Amiga Virus Encyclopedia
Red October 1.7 Link Virus
Red October 1.7 Linkvirus:
-Kickstart 3.x: Yes
-MC68040 : Yes
-Infected files become 1296 bytes longer
-No changed vectors
The virus allocates the memory for the to be infected file. It does
not path a DOS vector, it simply tries to infect files via EXNext etc.
The virus recognizes itself using the first codehunk and the first
longword in this hunk ($4e714e71).
The virus does not correct any Relochuncs and most infected programms
crash. It simply copies its codehunk before the first codehunk and
increases the length. The virus is very simple, but I decided to
recognize this one, too. This virus is very old.
Around offset 1100 in the first hunk, you can read:
The original first infected file is 1296 bytes long and will be
cleared completely (`cause there is nothing more to fix`).
To this virus, there exists a documentation, which was spread years
ago together with this virus:
The Red October Virus 1.7 (901029)
This virus program is for demonstration and testing purpose only.
The Red October virus is a non-overwriting virus and was developed
and tested under AmigaDOS 1.3.
The following points influenced the development of the program:
1. The virus should infect other programs only when system clock
seconds are evenly divisible by three.
2. All of the infected files should continue to work properly.

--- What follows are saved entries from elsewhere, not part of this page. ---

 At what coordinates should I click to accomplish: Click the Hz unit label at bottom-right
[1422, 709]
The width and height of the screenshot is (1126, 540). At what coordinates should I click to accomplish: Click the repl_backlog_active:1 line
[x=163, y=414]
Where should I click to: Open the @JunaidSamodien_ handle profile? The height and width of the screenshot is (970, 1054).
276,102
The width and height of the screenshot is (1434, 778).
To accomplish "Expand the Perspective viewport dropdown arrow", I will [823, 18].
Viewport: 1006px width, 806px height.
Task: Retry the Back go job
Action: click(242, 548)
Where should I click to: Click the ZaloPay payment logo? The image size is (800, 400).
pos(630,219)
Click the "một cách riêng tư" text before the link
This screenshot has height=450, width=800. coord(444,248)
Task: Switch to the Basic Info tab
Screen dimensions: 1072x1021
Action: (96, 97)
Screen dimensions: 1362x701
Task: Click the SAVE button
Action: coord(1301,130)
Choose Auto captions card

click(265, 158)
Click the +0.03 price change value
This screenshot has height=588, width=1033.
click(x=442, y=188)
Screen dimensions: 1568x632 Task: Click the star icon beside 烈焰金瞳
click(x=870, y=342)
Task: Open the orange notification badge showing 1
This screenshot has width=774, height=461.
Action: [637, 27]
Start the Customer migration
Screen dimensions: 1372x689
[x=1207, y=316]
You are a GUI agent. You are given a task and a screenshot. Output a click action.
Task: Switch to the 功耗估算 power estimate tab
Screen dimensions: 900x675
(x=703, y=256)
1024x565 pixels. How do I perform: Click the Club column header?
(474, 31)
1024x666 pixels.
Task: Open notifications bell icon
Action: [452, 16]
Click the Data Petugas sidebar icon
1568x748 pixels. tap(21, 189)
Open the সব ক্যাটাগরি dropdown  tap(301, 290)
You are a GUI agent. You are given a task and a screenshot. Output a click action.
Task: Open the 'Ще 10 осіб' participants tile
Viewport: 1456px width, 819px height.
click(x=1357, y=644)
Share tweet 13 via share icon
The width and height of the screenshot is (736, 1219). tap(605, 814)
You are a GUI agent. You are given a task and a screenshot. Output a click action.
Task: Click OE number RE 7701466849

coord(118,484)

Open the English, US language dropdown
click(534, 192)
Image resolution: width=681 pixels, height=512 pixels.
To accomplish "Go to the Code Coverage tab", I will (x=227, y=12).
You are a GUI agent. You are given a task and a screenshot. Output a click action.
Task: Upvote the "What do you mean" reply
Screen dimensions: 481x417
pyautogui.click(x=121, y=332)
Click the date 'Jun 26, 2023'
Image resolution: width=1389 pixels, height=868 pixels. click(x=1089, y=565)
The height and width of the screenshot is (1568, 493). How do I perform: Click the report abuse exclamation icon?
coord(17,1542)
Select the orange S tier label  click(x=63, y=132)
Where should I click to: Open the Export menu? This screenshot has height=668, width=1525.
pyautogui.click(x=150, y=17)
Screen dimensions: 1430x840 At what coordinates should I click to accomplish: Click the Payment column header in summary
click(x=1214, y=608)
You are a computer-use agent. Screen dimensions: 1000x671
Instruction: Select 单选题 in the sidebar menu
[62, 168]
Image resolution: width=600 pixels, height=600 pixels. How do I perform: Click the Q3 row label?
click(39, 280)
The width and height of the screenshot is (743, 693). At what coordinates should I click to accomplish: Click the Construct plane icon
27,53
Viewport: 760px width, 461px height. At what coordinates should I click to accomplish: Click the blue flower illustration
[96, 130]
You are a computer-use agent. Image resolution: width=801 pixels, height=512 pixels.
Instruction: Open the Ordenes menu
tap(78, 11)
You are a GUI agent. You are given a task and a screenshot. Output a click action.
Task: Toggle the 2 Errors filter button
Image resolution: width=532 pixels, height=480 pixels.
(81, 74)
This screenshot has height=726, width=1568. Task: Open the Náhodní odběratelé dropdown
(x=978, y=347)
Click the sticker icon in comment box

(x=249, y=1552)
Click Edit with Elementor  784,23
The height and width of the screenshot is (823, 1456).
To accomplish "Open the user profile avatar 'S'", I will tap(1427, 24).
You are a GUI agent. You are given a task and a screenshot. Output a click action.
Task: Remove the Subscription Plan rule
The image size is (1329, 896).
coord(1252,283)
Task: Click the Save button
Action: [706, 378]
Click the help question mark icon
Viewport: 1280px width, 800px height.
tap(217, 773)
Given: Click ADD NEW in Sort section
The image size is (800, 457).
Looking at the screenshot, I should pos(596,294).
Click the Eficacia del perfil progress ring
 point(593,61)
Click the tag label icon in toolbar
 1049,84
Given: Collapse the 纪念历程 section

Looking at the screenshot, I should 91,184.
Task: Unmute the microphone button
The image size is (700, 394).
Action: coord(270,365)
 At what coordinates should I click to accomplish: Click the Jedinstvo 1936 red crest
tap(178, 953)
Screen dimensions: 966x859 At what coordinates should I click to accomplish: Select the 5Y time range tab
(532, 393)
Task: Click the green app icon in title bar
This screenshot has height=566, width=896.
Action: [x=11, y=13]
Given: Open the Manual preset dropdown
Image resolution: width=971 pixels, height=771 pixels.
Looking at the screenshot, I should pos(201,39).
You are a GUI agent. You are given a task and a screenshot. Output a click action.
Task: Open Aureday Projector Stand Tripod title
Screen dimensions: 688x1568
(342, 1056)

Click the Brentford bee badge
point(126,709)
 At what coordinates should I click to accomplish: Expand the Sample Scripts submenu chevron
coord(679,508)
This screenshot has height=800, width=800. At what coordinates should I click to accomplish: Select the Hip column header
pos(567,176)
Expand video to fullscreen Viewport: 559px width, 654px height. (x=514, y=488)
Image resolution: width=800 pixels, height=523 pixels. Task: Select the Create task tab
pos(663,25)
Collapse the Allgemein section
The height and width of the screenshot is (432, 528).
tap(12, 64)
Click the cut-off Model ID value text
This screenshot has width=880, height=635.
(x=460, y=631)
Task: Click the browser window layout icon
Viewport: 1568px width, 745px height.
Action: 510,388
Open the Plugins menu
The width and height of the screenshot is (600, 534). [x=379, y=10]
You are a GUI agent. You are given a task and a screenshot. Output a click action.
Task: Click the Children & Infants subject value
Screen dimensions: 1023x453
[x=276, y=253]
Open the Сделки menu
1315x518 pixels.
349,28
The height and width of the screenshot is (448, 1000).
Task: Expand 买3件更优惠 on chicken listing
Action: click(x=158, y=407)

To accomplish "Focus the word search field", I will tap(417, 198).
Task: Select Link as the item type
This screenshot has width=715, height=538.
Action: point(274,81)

3. The manipulation task in the virus causes a system crash when
the system clock seconds are 16, 32 or 48 (evenly divisible
4. The virus only infects files which are shorter than 50000
bytes in the current directory.
Delete the virus and the infected programs on the computer when
you are done. WORK WITH COPIES ONLY.
Test by Markus Schmall Detection tested 12.2.1995.